(Short Story -XXX.) *Lottery of Life*

357 3 0
                                    

Forgotten Dreams of Eternity: Lost Odyssey: Thousand Years of Dreams

Copyright © 2011 Sky_Knight

(Short Story -XXX.)

*Lottery of Life*

Having kids is like playing the lottery.

That was how the police commissioner put it, with a grim smile and a sigh. He was the man in charge of domestic security.

"Sometimes you pick a winner, and sometimes you pick a loser.

Life is like that. You can't control it."

Kaim responded with a silent nod.

Not that he was convinced that you could divide people into "winners" and "losers."

But that was how they did it here in this country that was the size of a city. He had no choice but to recognize it as reality because the man who kept the peace here believed it, and this nation was known for having the best public safety of all the countries in the region.
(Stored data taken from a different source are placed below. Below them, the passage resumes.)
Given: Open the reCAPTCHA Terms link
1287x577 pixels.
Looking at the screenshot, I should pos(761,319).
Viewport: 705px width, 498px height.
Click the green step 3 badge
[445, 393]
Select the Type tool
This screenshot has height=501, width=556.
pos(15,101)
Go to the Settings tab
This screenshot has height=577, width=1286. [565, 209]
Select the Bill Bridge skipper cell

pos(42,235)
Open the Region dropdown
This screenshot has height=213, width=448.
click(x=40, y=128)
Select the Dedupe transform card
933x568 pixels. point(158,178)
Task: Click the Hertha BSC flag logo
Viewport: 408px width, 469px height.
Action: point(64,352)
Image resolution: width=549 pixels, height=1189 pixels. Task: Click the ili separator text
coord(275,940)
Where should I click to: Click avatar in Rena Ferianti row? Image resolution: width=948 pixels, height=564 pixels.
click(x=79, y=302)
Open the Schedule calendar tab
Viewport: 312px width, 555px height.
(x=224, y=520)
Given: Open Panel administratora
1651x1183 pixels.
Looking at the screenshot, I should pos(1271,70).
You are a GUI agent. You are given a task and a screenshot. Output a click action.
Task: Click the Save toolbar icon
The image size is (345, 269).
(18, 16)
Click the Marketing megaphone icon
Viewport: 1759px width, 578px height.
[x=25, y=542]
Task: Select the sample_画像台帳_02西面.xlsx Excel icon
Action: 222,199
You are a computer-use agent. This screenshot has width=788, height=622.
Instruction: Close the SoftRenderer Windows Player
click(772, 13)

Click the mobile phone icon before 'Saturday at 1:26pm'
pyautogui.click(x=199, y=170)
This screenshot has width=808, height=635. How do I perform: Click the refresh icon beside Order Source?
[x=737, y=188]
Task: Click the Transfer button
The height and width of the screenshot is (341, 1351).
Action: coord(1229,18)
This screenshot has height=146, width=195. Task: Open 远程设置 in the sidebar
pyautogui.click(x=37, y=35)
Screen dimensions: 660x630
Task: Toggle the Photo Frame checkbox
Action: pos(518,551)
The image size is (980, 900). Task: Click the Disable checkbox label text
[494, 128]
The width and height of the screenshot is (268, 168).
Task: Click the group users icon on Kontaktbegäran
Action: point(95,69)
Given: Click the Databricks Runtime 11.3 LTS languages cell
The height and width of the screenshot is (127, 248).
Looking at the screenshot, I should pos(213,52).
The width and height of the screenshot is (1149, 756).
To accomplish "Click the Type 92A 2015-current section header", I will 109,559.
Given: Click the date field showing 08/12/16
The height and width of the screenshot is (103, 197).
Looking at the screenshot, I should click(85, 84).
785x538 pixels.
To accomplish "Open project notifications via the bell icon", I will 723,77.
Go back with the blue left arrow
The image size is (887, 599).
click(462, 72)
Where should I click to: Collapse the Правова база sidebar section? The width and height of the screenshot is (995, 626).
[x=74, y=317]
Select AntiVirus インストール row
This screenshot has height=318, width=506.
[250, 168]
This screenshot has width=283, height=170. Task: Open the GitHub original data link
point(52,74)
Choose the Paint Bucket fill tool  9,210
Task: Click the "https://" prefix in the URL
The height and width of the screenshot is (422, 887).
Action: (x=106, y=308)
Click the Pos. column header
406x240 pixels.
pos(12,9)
"Every kid in there is a loser," he spat out, jerking his chin toward the juvenile prison visible from his office window.

Built to hold young criminals, this was the largest -and the most strictly run and most closely guarded -prison to be seen in any of the neighboring countries.

Its treatment of its young inmates was also the harshest.

"You're a foreigner, Kaim, so you may not approve, but we have our own way of doing things."

"I see," Kaim said.

"Losers are losers. There's nothing you can do to make losers into winners. It's never going to happen. Far from it. If you coddle losers, they just turn into bigger losers and give the decent people a lot of trouble. See what I mean?"

"That's one way of looking at things."

Kaim's deliberate irony was lost on the police commissioner.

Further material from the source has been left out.